Flying Machines
By John M. Coluccy, Ph.D.
The amazing acrobatics of green-winged teal corkscrewing over the decoys and Canada geese whiffling into a marsh have inspired and awed hunters and bird-watchers for generations. Waterfowl do not merely fly. They are masters of the air and like most birds possess a variety of specialized physical adaptations that make them true flying machines.
Wings and feathers are the most obvious adaptations waterfowl and other birds have for flying. Although the size and shape of the wing varies among species, all waterfowl have relatively long, pointed wings built for speed. Rigid primary feathers provide thrust, and uniquely shaped secondary feathers provide lift. The vanes of flight feathers have tiny hooks called barbules that hold them together like a zipper, giving feathers extra strength. Soft coverts create a smooth surface for airflow over the wing, and contour feathers streamline the body, improving flight efficiency. Together, the wing and feathers form an airfoil-similar to the wing of an airplane.

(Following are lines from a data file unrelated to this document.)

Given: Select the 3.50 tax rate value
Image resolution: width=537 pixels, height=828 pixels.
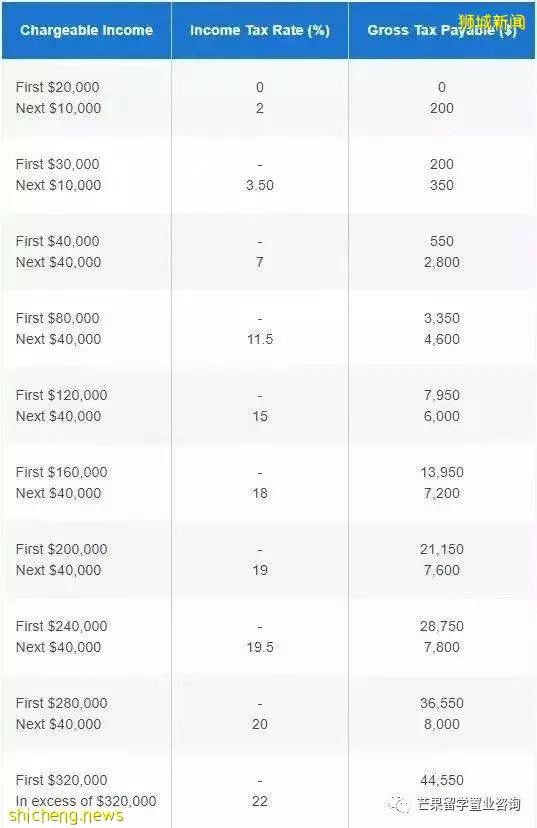Looking at the screenshot, I should tap(260, 185).
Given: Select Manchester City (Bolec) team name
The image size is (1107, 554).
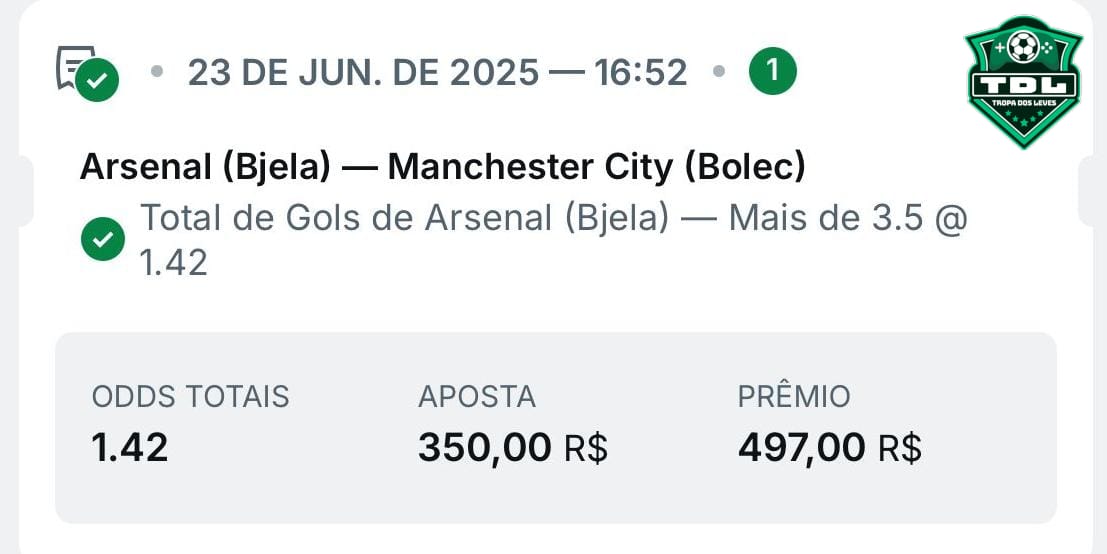Looking at the screenshot, I should pos(597,168).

This wing design creates lift when air sucks the top of the wing upward and pressure underneath the wing pushes the same direction.
Because flight is so energetically demanding (nearly 15 times that of resting), waterfowl possess several less conspicuous adaptations for flight. The skeleton of waterfowl is uniquely structured. Fusion and strutlike reinforcement of hollow bones make the skeleton both lightweight and powerful, enabling it to withstand stress and support large muscles. The breastbone includes a large keel that anchors major flight muscles.
Waterfowl have developed other ways to lighten their load in the air. To further minimize weight, heavy jaws, jaw muscles, and teeth used for grinding food have been replaced by a muscular gizzard, which is located near the birds' center of gravity. In addition, reproductive organs (testes, ovaries, and the oviduct) are greatly reduced in size, especially in females. For most of the year, the reproductive organs are tiny. But as the breeding season approaches, a female's left ovary and oviduct rapidly develop to produce eggs. Although nesting females may have a number of developing eggs in the ovary, only one fully developed egg is carried in the oviduct at any one time, thus saving weight.
For power, waterfowl have large breast muscles that are red in color because of the presence of dense fibers containing red oxygen-carrying compounds. These fibers are generously supplied with oxygen-rich blood and are designed for sustained flight. The flight muscles are strategically located near the birds' center of gravity, just below the wings, for balance.
To keep these flight muscles supplied with large quantities of oxygen-rich blood, waterfowl have a large, four-chambered heart consisting of two pumps that operate in tandem. One pump supplies oxygen-rich blood from the lungs to the tissues, while the other moves oxygen-depleted blood from the tissues to the lungs. The segregation of oxygen-rich and oxygen-poor blood makes the waterfowl circulatory system extremely efficient and well suited for the rigors of flying.
The avian respiratory tract is an ingenious system consisting of the nares (nostrils), tracheal system, lungs, and air sacs. Inhaled air is cleansed and heated as it passes through the nares on its way to the respiratory tract. Air is then passed in a one-way, two-stage flow through the lungs. A breath of inhaled air first passes into the posterior air sacs and is forced into the lungs as it is exhaled. When the next breath is inhaled into the posterior sacs, air from the first breath is forced from the lungs into anterior air sacs. The air from the first breath is expelled from the bird during the second exhalation, while the second breath moves to the lungs. With each breath, nearly all the air in the lungs is replaced, resulting in extremely efficient gas exchange. This unique system provides continuous, unidirectional airflow delivering large amounts of oxygen and helps remove potentially lethal body heat produced during flight.
Although waterfowl have found many ways to streamline, lighten, or eliminate unnecessary structures, they have not cut corners when it comes to the nervous system. The life of waterfowl is a high-speed, aerial one. Therefore, the birds possess proportionately large brains connected to keen eyes with ample processing centers that relay and coordinate visual information. Commands from the brain are transmitted quickly via short nerves to the muscles controlling the wings and tail. This combination of acute vision, quick decision-making, and high-speed nerve transmission enables a wood duck to dip and dive through the limbs of a forested wetland with relative ease.
The body plan of waterfowl is uniquely adapted from head to toe for flight. The many adaptations waterfowl possess allow them to master the sky, traversing it in ways man can only imagine or perhaps experience in a high-performance jet fighter.
Dr. John Coluccy is manager of conservation planning at DU's Great Lakes/Atlantic Regional Office in Ann Arbor, Michigan.